━━━━━ Record set ━━━━━

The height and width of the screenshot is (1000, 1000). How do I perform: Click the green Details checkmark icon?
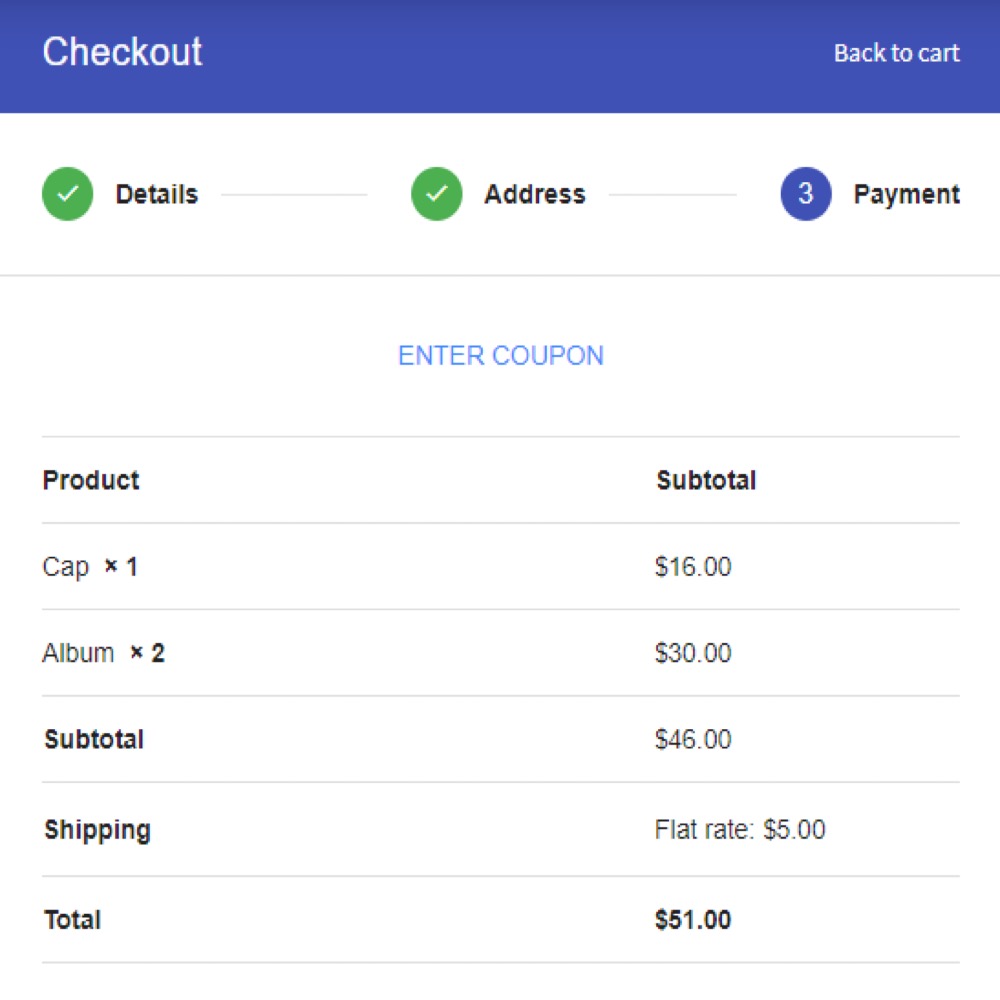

━━━━━
━━━━━ Record set ━━━━━

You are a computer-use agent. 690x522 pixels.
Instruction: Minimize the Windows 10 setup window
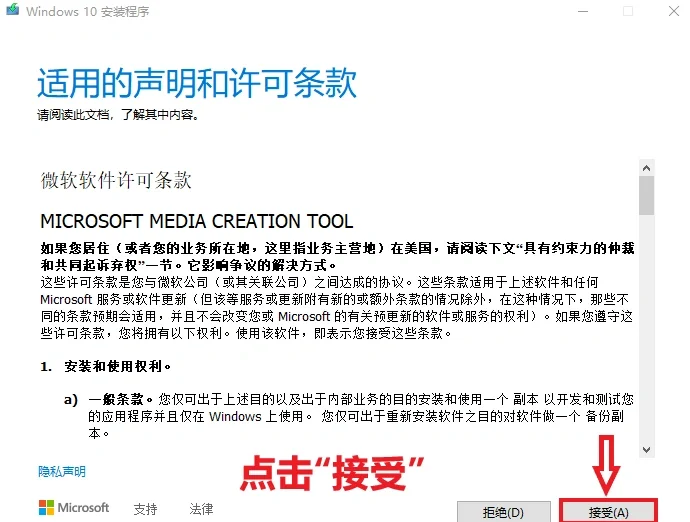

━━━━━
━━━━━ Record set ━━━━━

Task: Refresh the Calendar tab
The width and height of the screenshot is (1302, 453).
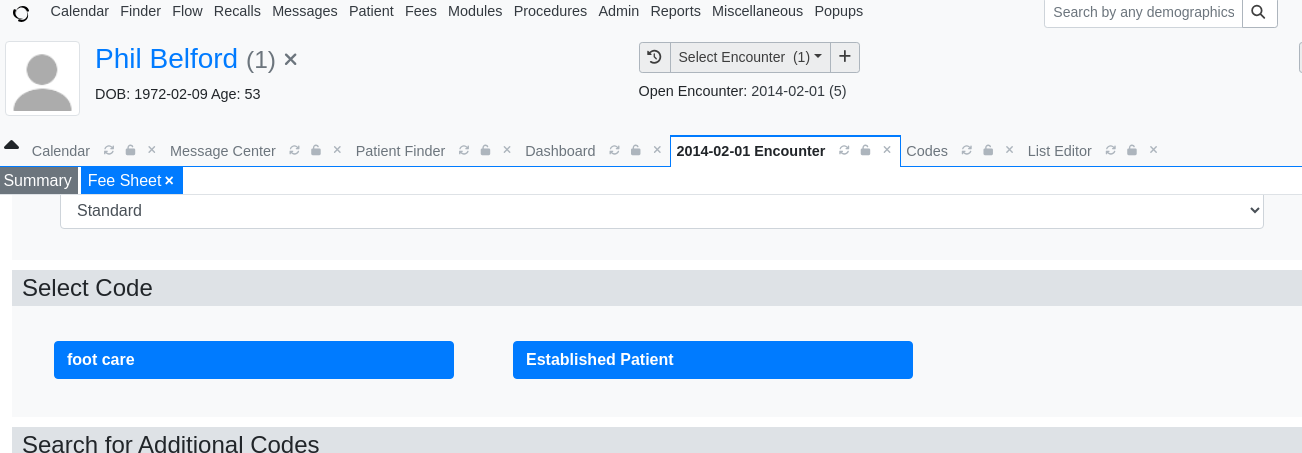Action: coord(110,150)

━━━━━

Exercise aim
Copy out the range of lines above starting at the line with "You are a computer-use agent. 690x522 pixels." and ending at the line with "Instruction: Minimize the", exactly and including both.

Written answer
You are a computer-use agent. 690x522 pixels.
Instruction: Minimize the Windows 10 setup window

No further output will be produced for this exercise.